*Exercise instructions*
Give the records from the line with "You are a GUI" up to and including the line with "[x=157, y=55]" as a numbered list, skipping blank lines. Leave the pictures out.
* * * * * * *
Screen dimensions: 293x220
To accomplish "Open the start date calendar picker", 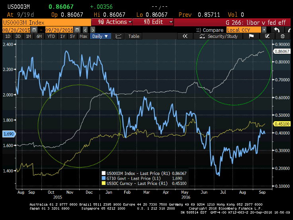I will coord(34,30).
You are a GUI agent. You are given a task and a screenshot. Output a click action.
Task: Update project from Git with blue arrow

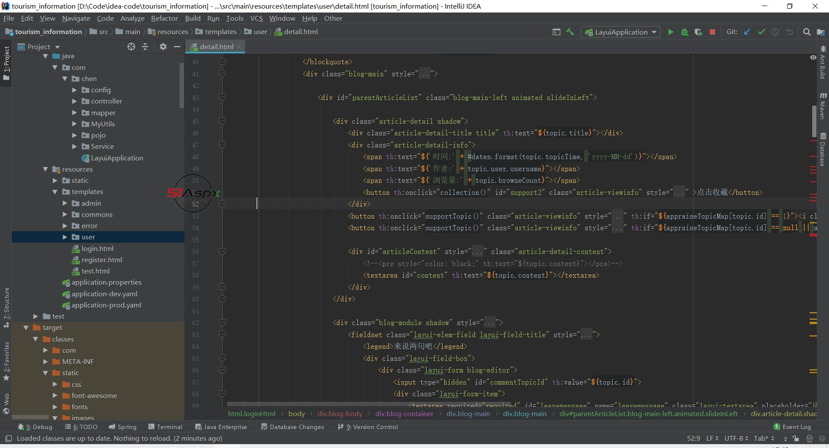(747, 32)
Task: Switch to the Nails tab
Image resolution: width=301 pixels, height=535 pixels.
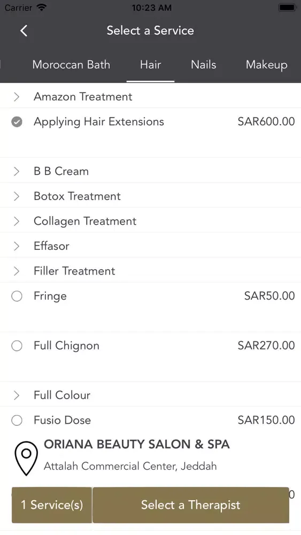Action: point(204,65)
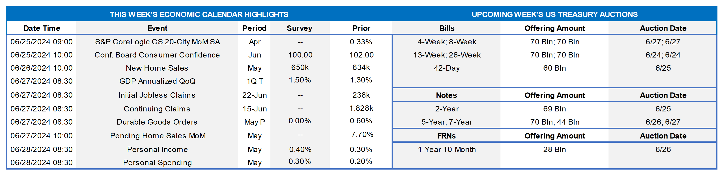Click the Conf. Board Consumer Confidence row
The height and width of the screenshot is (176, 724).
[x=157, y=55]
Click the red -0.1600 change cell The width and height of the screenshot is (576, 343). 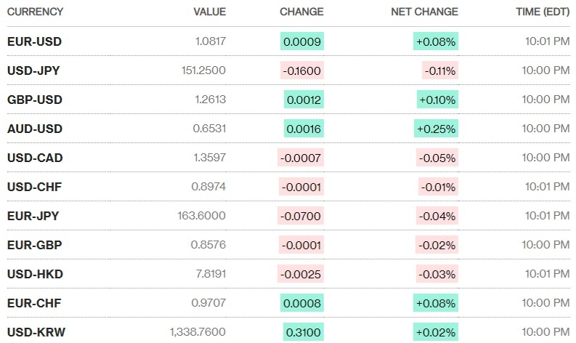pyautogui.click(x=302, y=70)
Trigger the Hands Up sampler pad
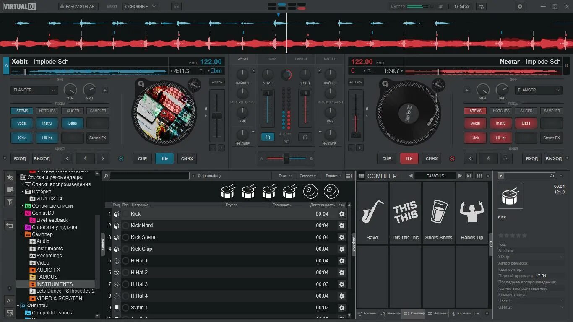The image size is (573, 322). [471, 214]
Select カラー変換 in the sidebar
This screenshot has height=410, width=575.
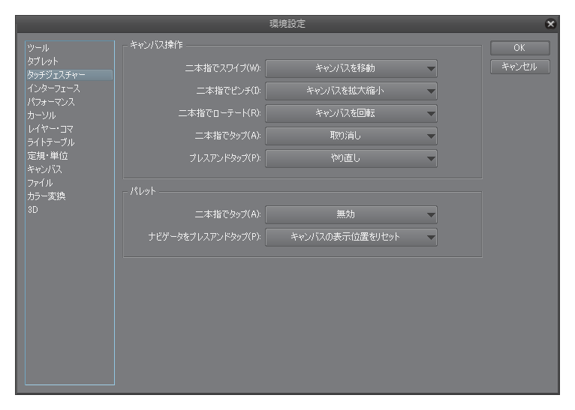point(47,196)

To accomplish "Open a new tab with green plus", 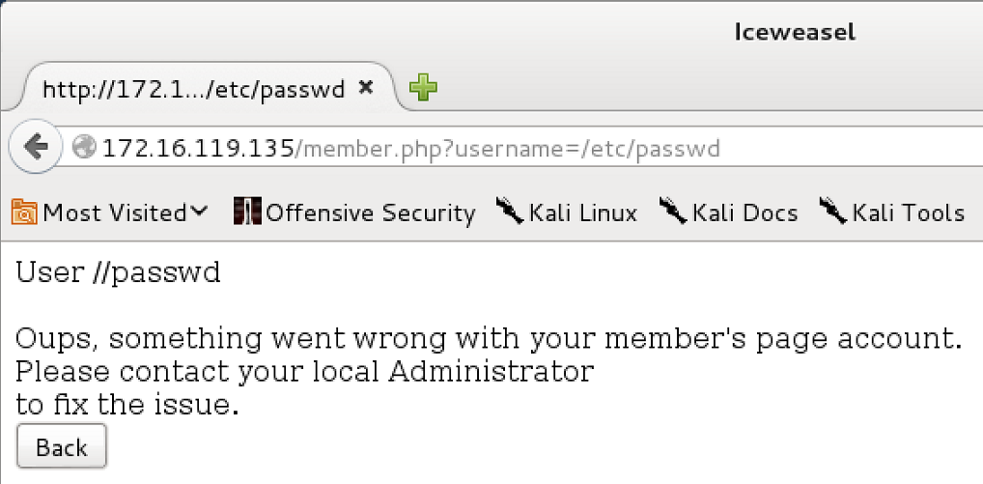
* * * * * * *
*Problem solution*
1. You are a GUI agent. You are given a task and a screenshot. Output a click action.
2. Task: Update project from Git with blue arrow
3. (747, 32)
4. Task: Switch to the Nails tab
5. Image resolution: width=301 pixels, height=535 pixels.
6. Action: point(204,65)
7. Click the Conf. Board Consumer Confidence row
8. The height and width of the screenshot is (176, 724).
9. [x=157, y=55]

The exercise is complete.